GDP per capita is one of the broadest measures of economic output. Comparing across countries requires adjusting for local price levels, what a dollar actually buys. This chart applies the same logic to Mississippi, the lowest-income U.S. state, and places it alongside ten major economies.
A note on methodology. Country values are IMF PPP, built from a global basket. The Mississippi value is nominal state GDP per capita divided by BEA’s Regional Price Parity, a U.S.-anchored basket. Same kind of adjustment, different scales. They aren’t identical statistical objects, but for developed economies the gap is small enough that a stricter construction wouldn’t move the bar visibly. Read MS as where it would land if we extended IMF’s logic into a single U.S. state.

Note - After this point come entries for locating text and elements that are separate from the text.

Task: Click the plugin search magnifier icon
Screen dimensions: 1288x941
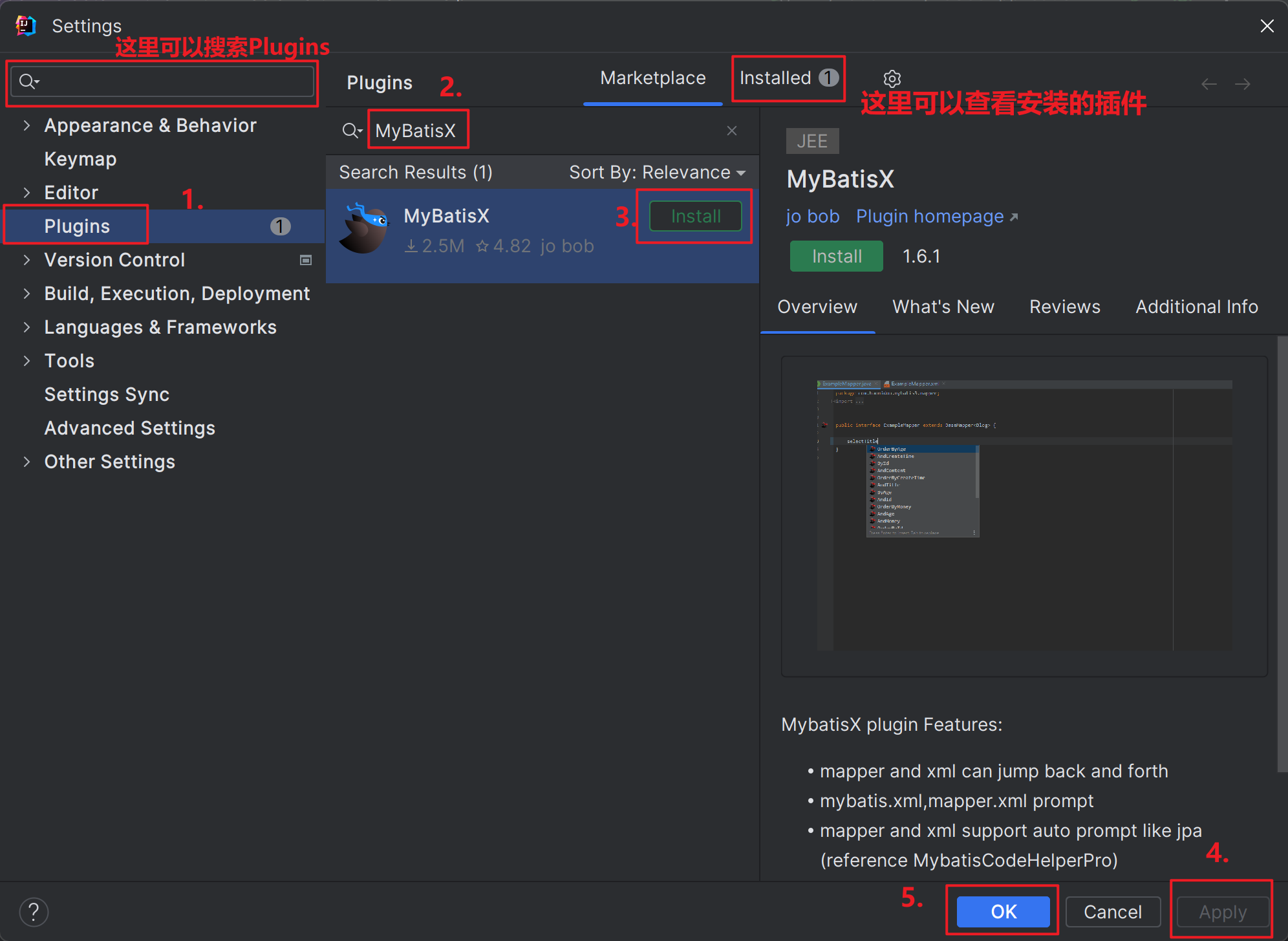Action: [351, 131]
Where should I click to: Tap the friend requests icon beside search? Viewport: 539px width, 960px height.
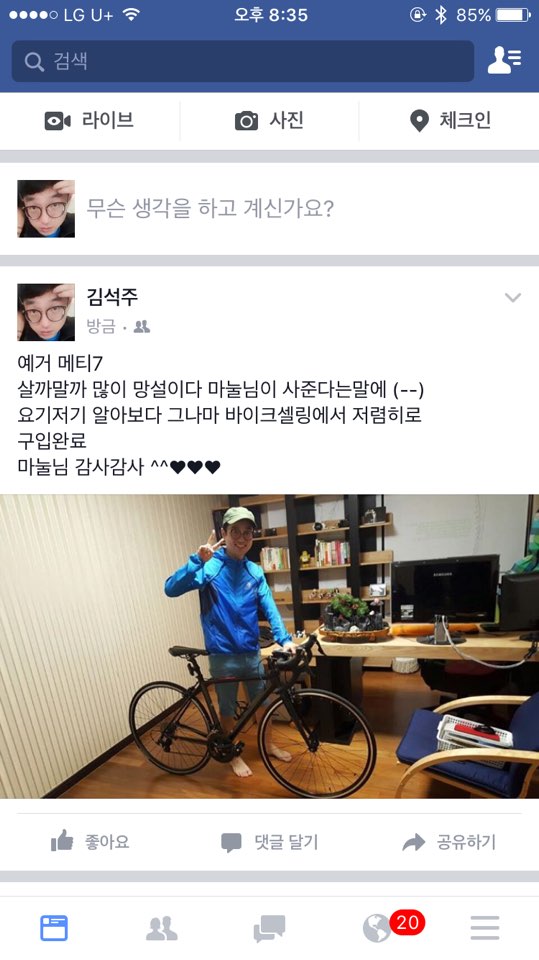pyautogui.click(x=504, y=60)
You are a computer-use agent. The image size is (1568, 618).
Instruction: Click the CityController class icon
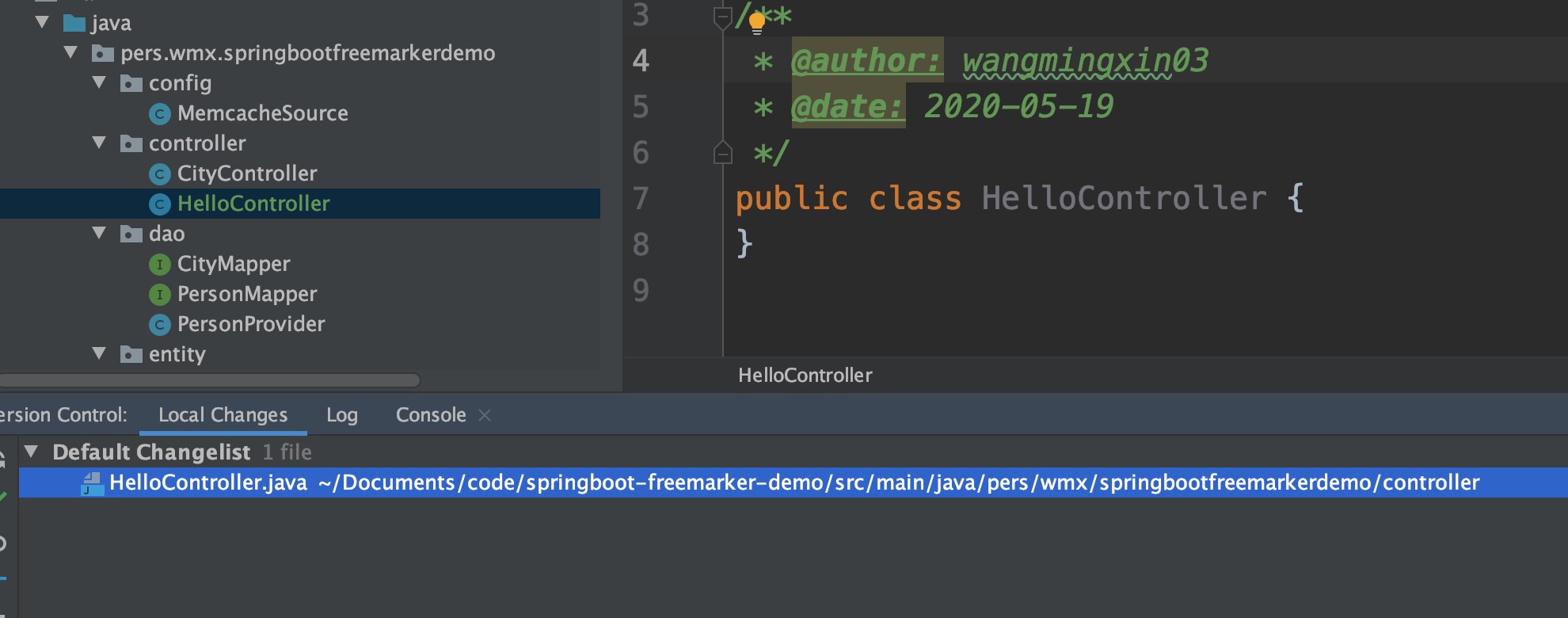click(159, 174)
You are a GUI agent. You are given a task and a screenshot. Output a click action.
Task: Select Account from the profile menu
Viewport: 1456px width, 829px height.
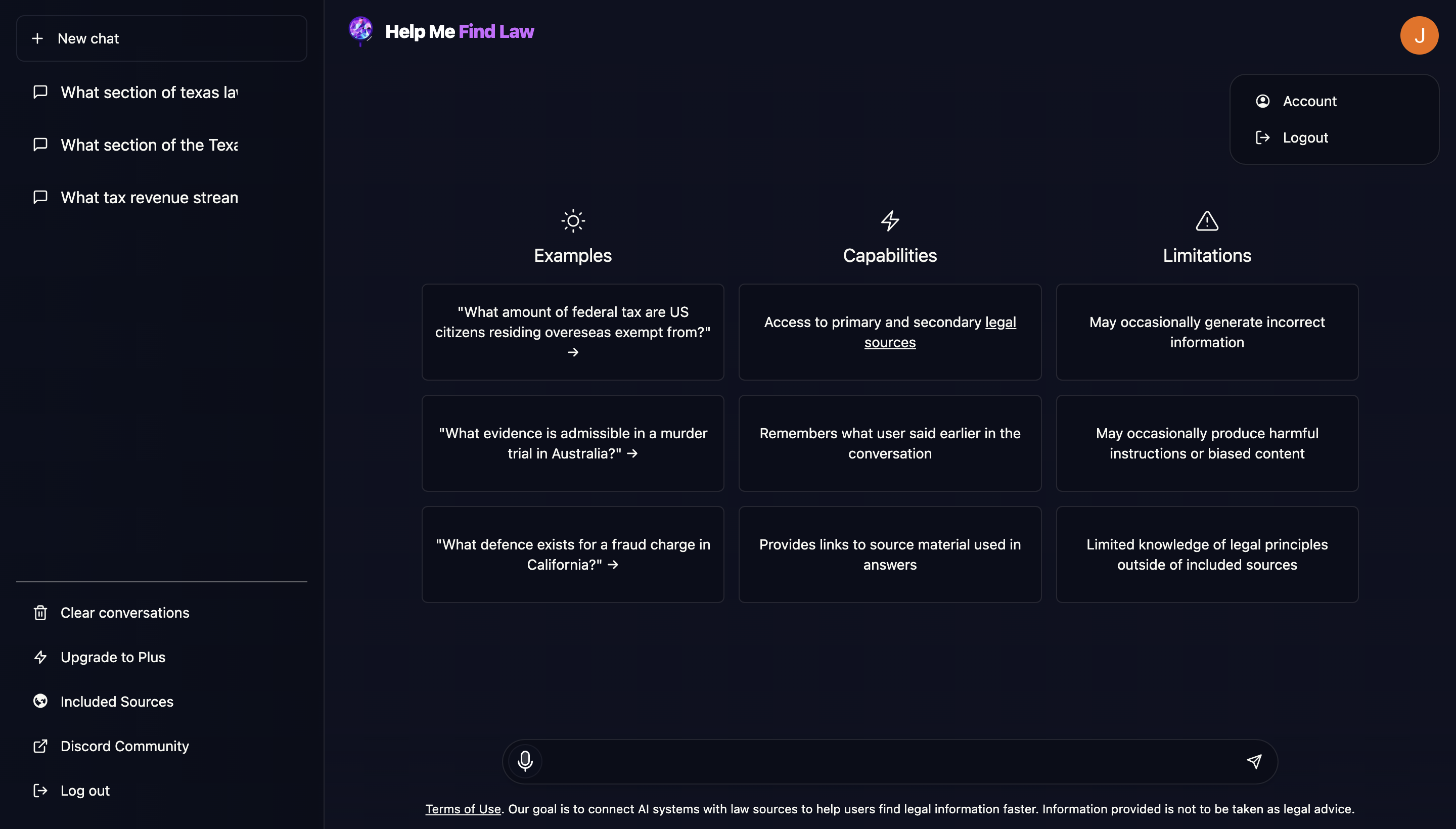tap(1309, 101)
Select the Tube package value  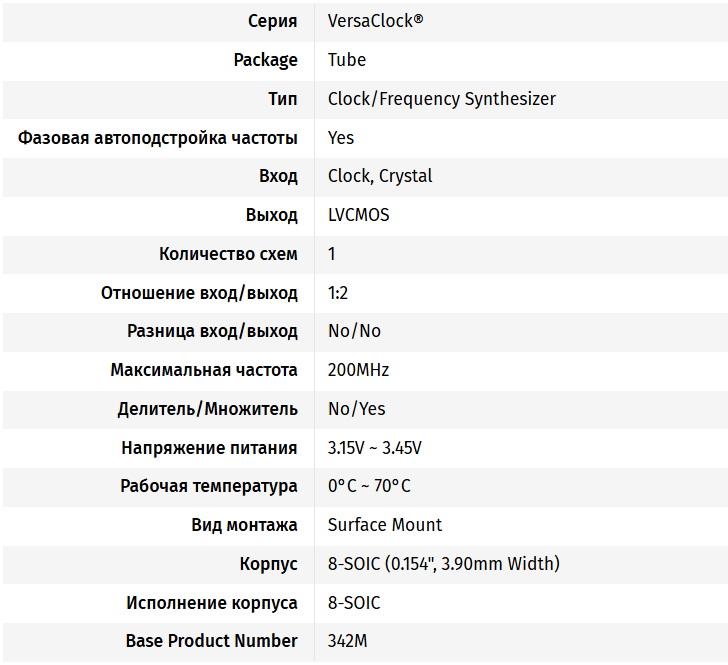(347, 60)
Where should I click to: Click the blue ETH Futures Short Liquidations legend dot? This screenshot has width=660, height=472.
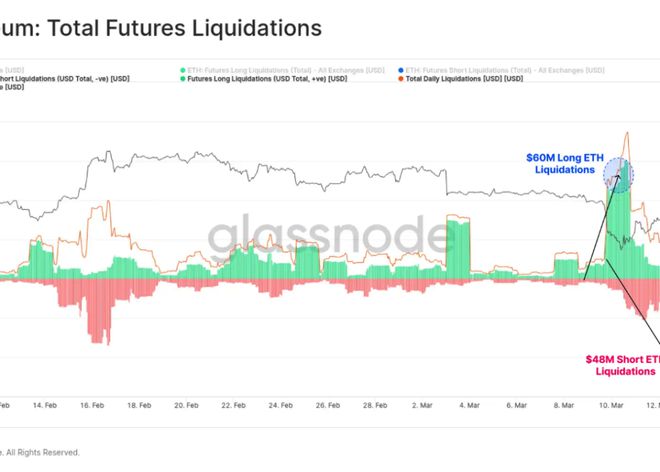pos(401,69)
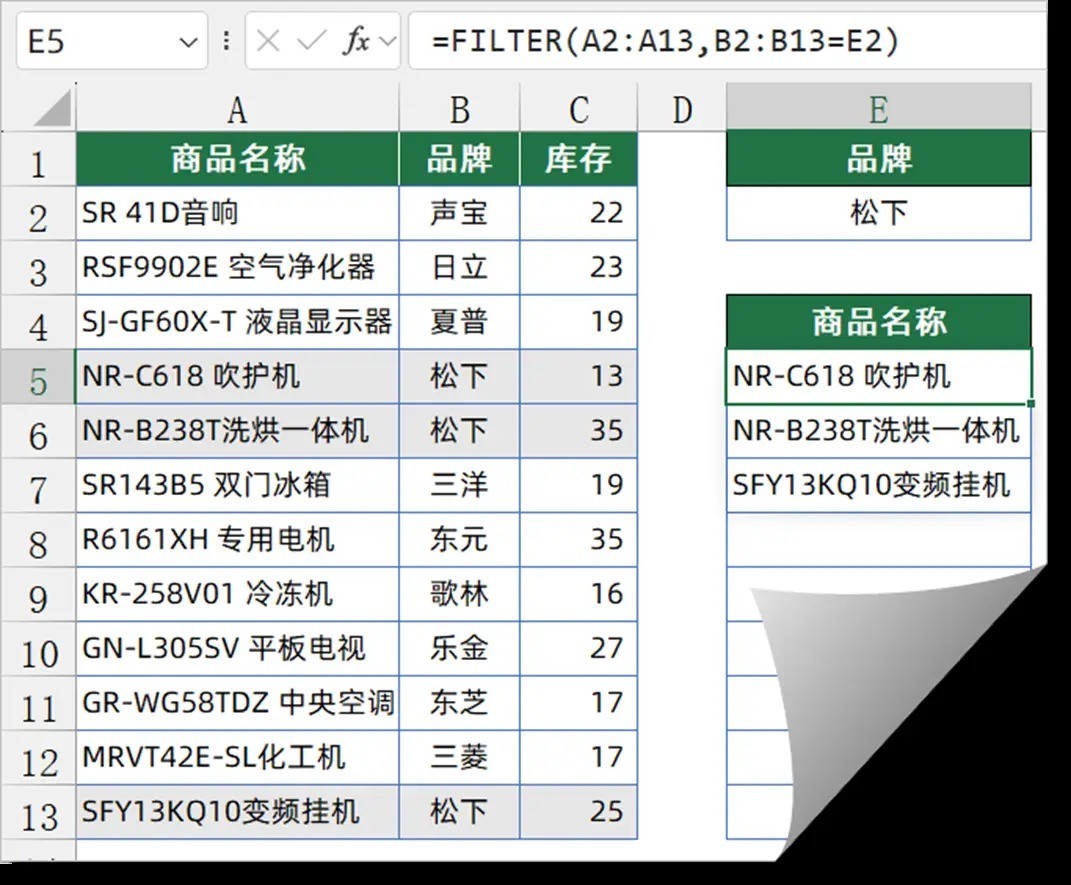This screenshot has height=885, width=1071.
Task: Select column B header
Action: (459, 108)
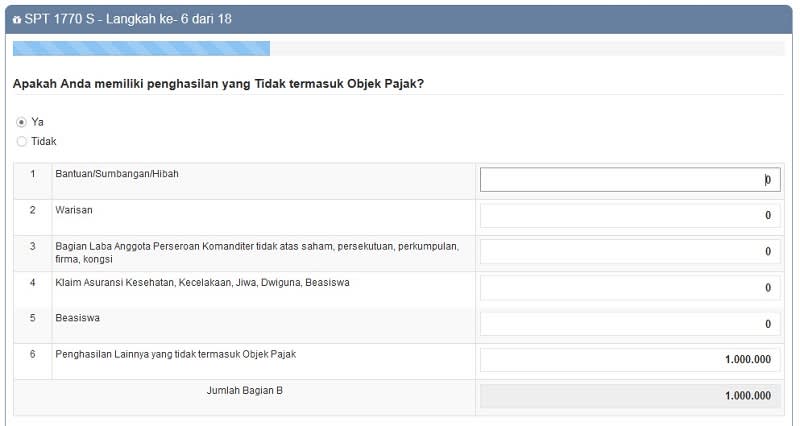Click the "Warisan" row label

coord(74,210)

The math: MS nominal GDP per capita was $53,061 in 2024. RPP was 87.0 (U.S. = 100). $53,061 / 0.870 ≈ $60,990.
What this doesn’t capture. GDP per capita is a useful but incomplete lens.
- Output, not income. GDP per capita captures production, not paychecks. Different metrics in theory, but the big-picture ranking doesn’t change much with median household disposable income either.
- Averages hide distribution. U.S. income inequality is wider than most of these peers. A high average says little about typical experience.
- PPP smooths the basket, not what’s in it. Universal healthcare, paid leave, and transit access don’t price out the same way across systems. A dollar-equivalent comparison can’t capture differences in what public services deliver.
- State borders leak. Mississippi residents commute, retire, and shop across state lines. National borders are stickier, making the comparison imperfect.